Eric Reed: Queer people have been around since the dawn of gender and Jazz: Pianists Tony Jackson and Dick Voynow, cornetist Bix Beiderbecke, vocalists Ma Rainey, Bessie Smith, Billie Holiday… Back when I started professionally, you’d hear “faggot this” and “sissy that”; they even wrote and sang songs about it.

Seattle Star: What lead you to come out? Was there a last straw, or was this more of a continuum?

Eric Reed: I didn’t officially “come out” — I just started living and becoming more open in my discussions. Much like many Americans, 2016 was a watershed year politically and socially, when the cheese slid all the way off the cracker. It was no longer tenable for me to continue to try and protect people from my truth, and believe that I would ever be happy remaining silent about who I was.

Seattle Star: How have people treated you differently since you came out? What did you expect to change that has, and hasn’t?

Eric Reed: To my awareness, no one has treated me differently, but I also haven’t seen a whole lot of people since I’ve owned it.

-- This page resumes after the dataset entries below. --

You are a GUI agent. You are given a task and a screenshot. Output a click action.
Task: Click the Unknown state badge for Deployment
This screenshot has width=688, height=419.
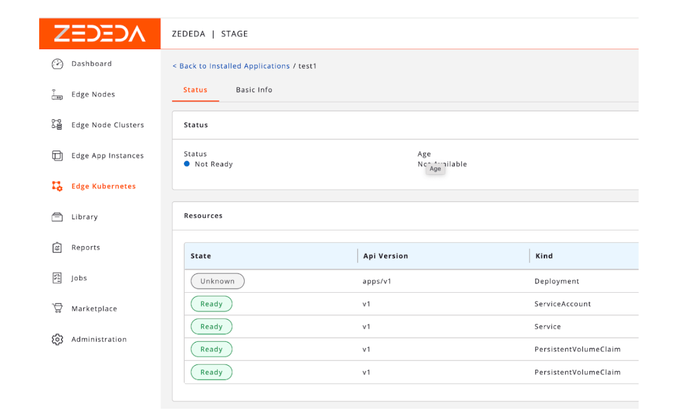(217, 282)
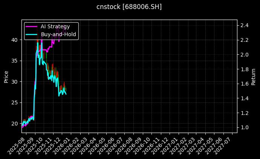Click the AI Strategy legend label
The height and width of the screenshot is (159, 260).
(55, 26)
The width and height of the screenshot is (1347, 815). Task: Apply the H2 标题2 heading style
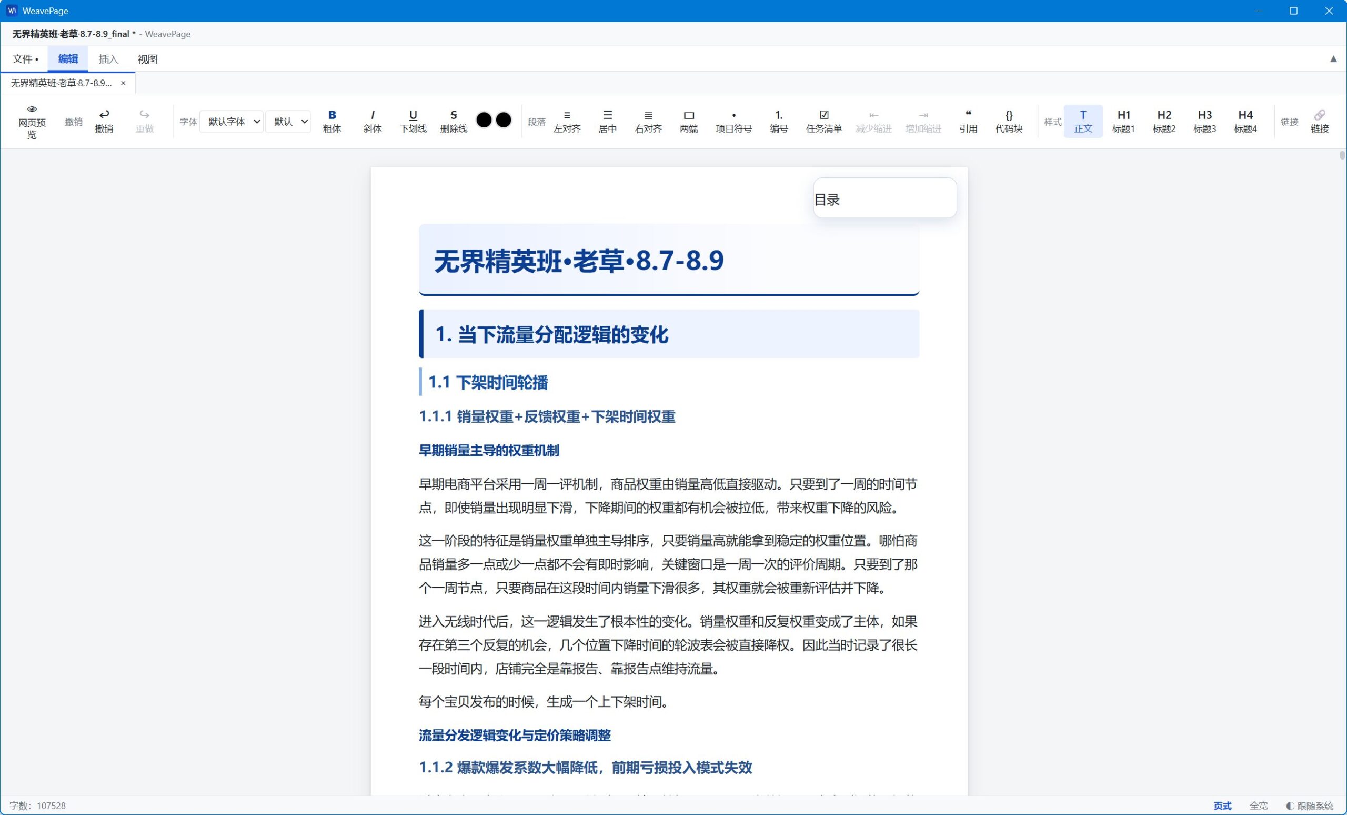[1164, 121]
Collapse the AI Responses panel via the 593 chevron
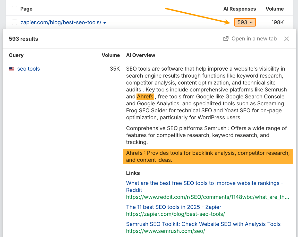 [251, 22]
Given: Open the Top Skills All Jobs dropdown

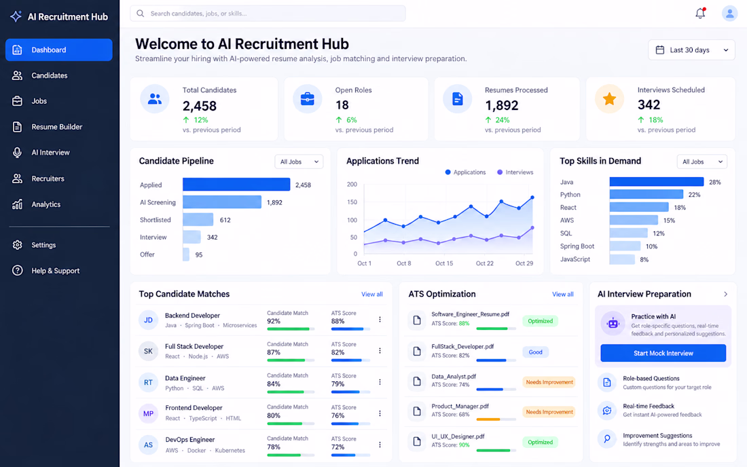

What I expected to change by now was more closeted Jazz artists to kick the doors open, but I remind myself of how long I stumbled around in there.

What I didn’t expect was encountering people who were emphatically surprised. But, you know what’s really twisted? Some musicians have congratulated me on being fully-authentic; some of them, who I know for a fact, called me “faggot” (and worse) behind my back. I’ve no doubt that many people are publicly shifting their previous homophobic stances because of wanting to avoid backlash amid this current climate; then again, you have some folks who are doubling down on their hatred.

Seattle Star: How has your sense of community changed, and how do you expect it to keep changing?

Eric Reed: The conversations that I have with people feel genuine and unhindered. The more of these conversations I have, the more I feel myself evolving and expanding. Every conversation I have with someone who has just become aware of my journey is an opportunity for me to introduce the truest version of myself in a way I never felt comfortable previously. While I’m not trying to jump on an activist bandwagon, I feel strongly about more queer people transitioning into a mainstream existence.

Seattle Star: Black, Brown, and Blue is your new album. What were your overall objectives, and how did you arrive at them?

Eric Reed: I wanted to release a project that reflected my energy and artistry at the moment. Most of my recordings have adhered to a heavily-arranged format, and I just wasn’t in that place at that time.

I’ve tended to walk a narrow line (at times) between wanting people to see me as a religious person and a bona fide “Jazz cat”. It was always about the ersatz perception that I wanted people to glean — which was wholly ridiculous. There was no way I could engender any manner of realism under that cloud.

Seattle Star: How did you go about picking the artists, and the selections, for the album?

Eric Reed: I’d worked with Reggie and Luca in a previous situation, and I was ensconced in having conversations with my family and friends about being queer. I randomly shared with them about what I was experiencing, and they didn’t flinch; rather, they immediately embraced and affirmed me without hesitation. It felt right musically, in part, because their humanity showed up on the bandstand.

Seattle Star: How did you go about picking your sidemen? How does each one contribute to the mix?

Eric Reed: I tend to go younger because I always like the raw energy that less-experienced players bring to the table. It’s a challenge to work through because I’ve worked with so many incredible artists who are older, and will bring what they’re always expected to bring, but younger musicians aren’t under that pressure because they haven’t fully-developed, so there’s plenty of room to transition. If I can have any positive impact on that growth, I’ll feel like I’m giving something.

Seattle Star: What were your biggest surprises, recording the album?

Eric Reed: How quickly and efficiently we got it done, and how relaxed I was.

Seattle Star: What were the most difficult aspects of laying the album down, and how did you work through them?

Eric Reed: Making sure I was always responding to the moment versus the historical background of the music.

Seattle Star: What are your plans for the future?

Eric Reed: Continuing to evolve, expand, and emote.